The First Gospel, so called because of its positioning in the New Testament, is historically attributed to Matthew Levi, an apostle of Jesus Christ and former tax collector. There is no manuscript evidence indicating that the document ever circulated without “According to Matthew” as its title, and no other name was ever appended to it.1
Seeing that Matthew’s Gospel betrays a strong Jewish orientation, the ethnic heritage of both the author and reading audience appears to have been Jewish. The terminology is decidedly Jewish.2 A number of Aramaic expressions occur throughout the text, often without translation.3 Familiarity with Jewish history, politics, ideas, and customs is assumed.4 The Hebrew Bible has a prominent place, with about 40 quotations and over 100 allusions, demonstrating a mutual knowledge of and respect for these sacred writings. More fulfilled OT prophecies are cited than in any of the other Gospels.5 Matthew opens with the genealogy of Jesus and traces the line of decent back to Abraham (1:1-17).6
Palestine, particularly Judea, is a plausible location for the document’s origin and/or destination (cf. Jerome, De vir. ill. 3), although a more popular suggestion is Syria, specifically Antioch. The earliest clear usage of Matthew’s Gospel comes from Antioch in the early 2nd-century writings of Ignatius (ca. 35-107), who made much use of the text (see Smyrn. 1.1; Eph. 19.1-3; Polc. 2.2). The Gospel fits well into the setting of Syrian Antioch, which had a large Jewish population, a well-established Christian community, and a church committed to the discipleship of all nations (cp. Matt. 28:18-20; Acts 11:29; 13:1-3; 14:27-28; 15:40; 18:22-23).

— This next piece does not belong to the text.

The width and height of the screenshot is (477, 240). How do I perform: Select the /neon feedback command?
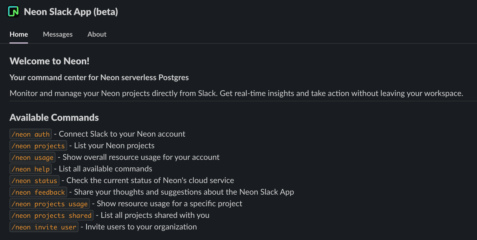click(38, 192)
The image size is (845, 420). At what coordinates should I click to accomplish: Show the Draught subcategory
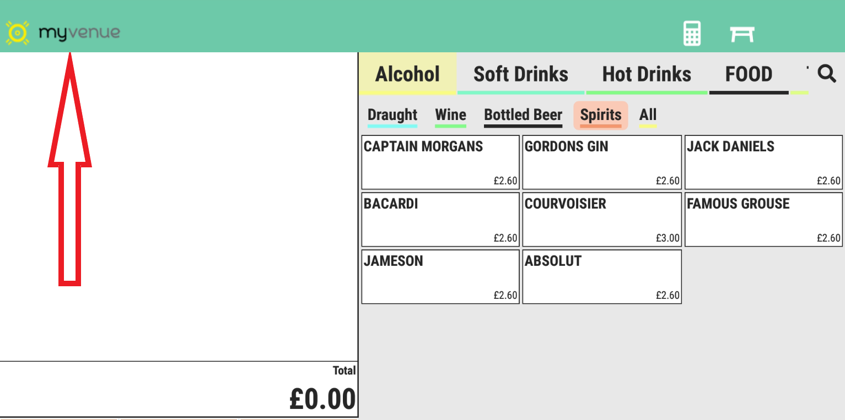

Contextual Layer #3: Matthew and His Reading Audience
Matthew was more than a biographer and historian. He was also an evangelist and theologian. While providing a reliable record of historical facts, he conveys doctrinal truth for developing faith in Christ and Christ’s teachings. The introduction of Matthew’s Gospel (1:1–4:16) is saturated with quotations from the Hebrew scriptures, confirming Jesus of Nazareth as the long-anticipated fulfillment of the messianic prophecies. The extensive narrative that follows is interspersed with five major sections of discourse material, beginning with the Sermon on the Mount in chapters 5–7.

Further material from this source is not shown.